Com'era purtroppo prevedibile nel triste caso di Domenico Caliendo, il bambino morto dopo il trapianto di cuore, stiamo assistendo a un terribile scambio di accuse e di responsabilità. La Procura di Napoli sta ricostruendo l'intera vicenda ed è già venuta alla luce una sconcertante catena di errori – dalle modalità di trasporto dell'organo fino alle operazioni effettuate in sala operatoria – che avrebbe portato alla tragedia. Ad oggi sappiamo che sette medici dell'ospedale Monaldi sono stati iscritti nel registro degli indagati. L'Azienda dei Colli ha inoltre già provveduto alla sospensione dal servizio di due dirigenti medici.
Esaminando questa atroce e inaccettabile storia, sono tanti gli eventi che hanno portato alla straziante morte di quello che è divenuto il bambino di tutta Italia. Uno di questi è stato sicuramente l'intervento in sala operatoria, quello che avrebbe dovuto salvare Domenico, fornendogli un cuore nuovo e restituendolo alla vita, e che invece ha portato al dramma. Il "cuore nuovo" arrivato da Bolzano era irrimediabilmente danneggiato, non avrebbe mai dovuto essere impiantato nel bambino. Serpeggia il sospetto che il cuore malato di Domenico sia stato rimosso prima dell'arrivo del nuovo organo. A quel punto non ci sarebbe stato nulla da fare: il trapianto doveva avvenire, anche se il cuore del donatore aveva riportato gravi danni.
Cosa è successo in sala? Perché si è proceduto con l'espianto prima di verificare lo stato del cuore nuovo? Guido Oppido, cardiochirurgo del Monaldi che ha effettuato l'intervento, afferma di aver ricevuto una risposta affermativa quando ha chiesto se il nuovo cuore fosse arrivato e fossero cominciate le verifiche su di esso. Avendo udito quel "sì" sarebbe andato avanti con l'intervento, procedendo con l'espianto del cuore malato di Domenico. Eppure, ascoltata dagli inquirenti, l'equipe medica che lo ha assistito nega di aver dato l'assenso. Chi ha ragione e chi torto?
Si tratta di un vero e proprio giallo sul quale la Procura di Napoli deve fare chiarezza, perché tutti esigono giustizia per Domenico e la sua famiglia. Nella relazione di 295 pagine che la Regione Campania ha inviato al ministero della Salute si legge che Oppido dichiara che "al momento dell'arrivo dell'equipe di espianto in sala operatoria con il contenitore termico, il paziente ricevente era già a torace aperto e che, prima di procedere alla cardiectomia, aveva richiesto conferma della presenza dell'organo in sala e dell'avvenuta esecuzione delle procedure di conservazione, inclusa la cardioplegia 'al banco' sul cuore del donatore". Stiamo parlando delle immediate procedure che precedono l'impianto.
Insomma, secondo Oppido, il cuore era in sala e già qualcuno lo stava preparando al trapianto.
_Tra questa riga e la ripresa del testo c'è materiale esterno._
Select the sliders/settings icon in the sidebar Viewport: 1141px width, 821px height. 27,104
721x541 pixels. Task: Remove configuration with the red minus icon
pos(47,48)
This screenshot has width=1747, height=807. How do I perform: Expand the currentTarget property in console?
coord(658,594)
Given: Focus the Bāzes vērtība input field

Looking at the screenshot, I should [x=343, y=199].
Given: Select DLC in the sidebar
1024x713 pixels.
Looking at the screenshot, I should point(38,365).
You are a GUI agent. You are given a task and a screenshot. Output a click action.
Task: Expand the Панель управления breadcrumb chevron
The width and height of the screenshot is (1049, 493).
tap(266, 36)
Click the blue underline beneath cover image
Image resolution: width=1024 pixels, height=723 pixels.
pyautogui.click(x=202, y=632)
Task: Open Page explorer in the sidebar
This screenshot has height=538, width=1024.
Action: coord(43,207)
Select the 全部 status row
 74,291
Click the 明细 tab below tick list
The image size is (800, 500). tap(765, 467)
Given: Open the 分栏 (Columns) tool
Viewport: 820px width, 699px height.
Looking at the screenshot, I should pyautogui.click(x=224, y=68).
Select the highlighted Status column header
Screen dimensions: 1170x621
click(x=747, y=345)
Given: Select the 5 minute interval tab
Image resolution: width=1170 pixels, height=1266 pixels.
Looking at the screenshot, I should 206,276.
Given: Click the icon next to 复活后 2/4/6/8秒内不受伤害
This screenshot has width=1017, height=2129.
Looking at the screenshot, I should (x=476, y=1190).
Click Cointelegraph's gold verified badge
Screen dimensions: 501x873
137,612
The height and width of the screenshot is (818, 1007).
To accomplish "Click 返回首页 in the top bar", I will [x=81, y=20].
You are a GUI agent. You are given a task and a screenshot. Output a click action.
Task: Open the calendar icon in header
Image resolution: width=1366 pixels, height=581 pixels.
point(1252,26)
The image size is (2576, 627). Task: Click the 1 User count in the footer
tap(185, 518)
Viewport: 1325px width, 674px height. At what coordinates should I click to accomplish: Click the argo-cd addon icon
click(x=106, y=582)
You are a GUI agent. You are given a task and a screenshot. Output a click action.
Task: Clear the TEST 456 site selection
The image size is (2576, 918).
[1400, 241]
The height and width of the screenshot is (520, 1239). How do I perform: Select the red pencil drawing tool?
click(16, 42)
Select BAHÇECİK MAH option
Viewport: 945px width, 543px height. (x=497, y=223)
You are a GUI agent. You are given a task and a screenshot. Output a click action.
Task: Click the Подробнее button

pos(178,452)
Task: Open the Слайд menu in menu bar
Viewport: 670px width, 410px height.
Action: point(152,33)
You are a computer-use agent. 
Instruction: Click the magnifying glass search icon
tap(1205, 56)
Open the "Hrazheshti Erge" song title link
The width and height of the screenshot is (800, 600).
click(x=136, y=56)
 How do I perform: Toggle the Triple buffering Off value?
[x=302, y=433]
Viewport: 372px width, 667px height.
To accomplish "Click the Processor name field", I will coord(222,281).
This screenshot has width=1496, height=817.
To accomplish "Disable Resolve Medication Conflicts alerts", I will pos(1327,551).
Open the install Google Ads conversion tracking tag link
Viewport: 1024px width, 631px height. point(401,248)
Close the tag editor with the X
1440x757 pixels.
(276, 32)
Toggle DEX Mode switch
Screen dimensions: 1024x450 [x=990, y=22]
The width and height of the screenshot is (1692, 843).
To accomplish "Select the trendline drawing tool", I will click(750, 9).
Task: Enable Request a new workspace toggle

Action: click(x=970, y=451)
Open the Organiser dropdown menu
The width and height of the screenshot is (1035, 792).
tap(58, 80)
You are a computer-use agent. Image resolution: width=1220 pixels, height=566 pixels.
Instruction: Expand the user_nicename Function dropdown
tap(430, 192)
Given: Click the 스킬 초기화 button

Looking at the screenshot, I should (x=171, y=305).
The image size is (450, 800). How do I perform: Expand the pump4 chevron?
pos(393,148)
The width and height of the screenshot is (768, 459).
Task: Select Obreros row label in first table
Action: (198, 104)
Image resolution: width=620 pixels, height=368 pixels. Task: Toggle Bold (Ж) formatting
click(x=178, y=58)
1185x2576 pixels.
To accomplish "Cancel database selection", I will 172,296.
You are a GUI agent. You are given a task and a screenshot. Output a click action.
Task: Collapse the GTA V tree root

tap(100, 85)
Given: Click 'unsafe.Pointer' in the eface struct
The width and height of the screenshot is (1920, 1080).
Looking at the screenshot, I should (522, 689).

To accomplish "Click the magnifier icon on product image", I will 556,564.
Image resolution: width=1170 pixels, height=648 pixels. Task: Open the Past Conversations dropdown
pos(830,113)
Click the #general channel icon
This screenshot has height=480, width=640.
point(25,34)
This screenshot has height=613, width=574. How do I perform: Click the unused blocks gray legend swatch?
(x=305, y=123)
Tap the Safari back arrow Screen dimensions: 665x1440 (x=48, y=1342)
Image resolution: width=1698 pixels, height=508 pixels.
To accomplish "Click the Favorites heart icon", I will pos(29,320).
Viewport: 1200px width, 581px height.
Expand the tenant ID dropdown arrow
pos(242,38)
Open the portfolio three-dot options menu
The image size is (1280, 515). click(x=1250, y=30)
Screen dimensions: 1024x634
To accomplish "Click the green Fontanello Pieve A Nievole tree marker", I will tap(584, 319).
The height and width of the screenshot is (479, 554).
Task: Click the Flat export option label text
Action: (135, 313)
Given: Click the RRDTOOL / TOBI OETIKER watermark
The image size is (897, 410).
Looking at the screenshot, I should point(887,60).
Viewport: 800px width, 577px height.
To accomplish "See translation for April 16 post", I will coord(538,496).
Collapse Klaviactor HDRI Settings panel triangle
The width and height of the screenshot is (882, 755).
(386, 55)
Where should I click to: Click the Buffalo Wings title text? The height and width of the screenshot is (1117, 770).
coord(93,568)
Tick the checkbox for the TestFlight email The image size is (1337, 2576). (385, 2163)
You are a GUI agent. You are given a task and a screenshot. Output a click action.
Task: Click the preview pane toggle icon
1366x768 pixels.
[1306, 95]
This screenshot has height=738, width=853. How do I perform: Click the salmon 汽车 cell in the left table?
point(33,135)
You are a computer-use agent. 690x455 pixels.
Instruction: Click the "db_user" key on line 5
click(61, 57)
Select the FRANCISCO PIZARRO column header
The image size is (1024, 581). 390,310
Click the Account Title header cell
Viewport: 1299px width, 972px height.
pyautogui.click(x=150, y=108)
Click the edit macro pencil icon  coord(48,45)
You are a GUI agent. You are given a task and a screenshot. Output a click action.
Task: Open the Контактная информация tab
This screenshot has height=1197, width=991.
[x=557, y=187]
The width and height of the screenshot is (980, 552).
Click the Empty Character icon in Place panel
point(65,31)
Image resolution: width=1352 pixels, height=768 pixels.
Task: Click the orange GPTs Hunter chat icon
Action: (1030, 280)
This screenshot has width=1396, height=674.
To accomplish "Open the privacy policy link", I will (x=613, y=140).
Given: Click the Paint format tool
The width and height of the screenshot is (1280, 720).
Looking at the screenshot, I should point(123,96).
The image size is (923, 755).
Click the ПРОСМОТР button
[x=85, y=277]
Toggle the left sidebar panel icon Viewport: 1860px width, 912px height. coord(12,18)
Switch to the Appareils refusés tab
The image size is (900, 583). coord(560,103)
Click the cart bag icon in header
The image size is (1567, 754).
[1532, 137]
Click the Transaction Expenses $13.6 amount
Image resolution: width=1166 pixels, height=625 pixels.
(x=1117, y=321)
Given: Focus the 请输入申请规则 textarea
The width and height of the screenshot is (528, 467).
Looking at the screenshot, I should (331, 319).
Sicuro di questo, avrebbe espiantato il cuore di Domenico. Gli altri membri dell'equipe, tuttavia, hanno riferito agli inquirenti che "mentre veniva aperto il contenitore di trasporto e si prendeva visione del cuore, l'organo risultava inglobato in un unico blocco di ghiaccio e che, in tale frangente, il dottor Oppido stava contemporaneamente procedendo alle fasi di espianto del cuore del ricevente". La cardiectomia, dunque, sarebbe stata completata prima che fosse verificato lo stato del nuovo organo. Secondo la versione fornita dall'equipe, dunque, Oppido non avrebbe ricevuto nessuna risposta affermativa.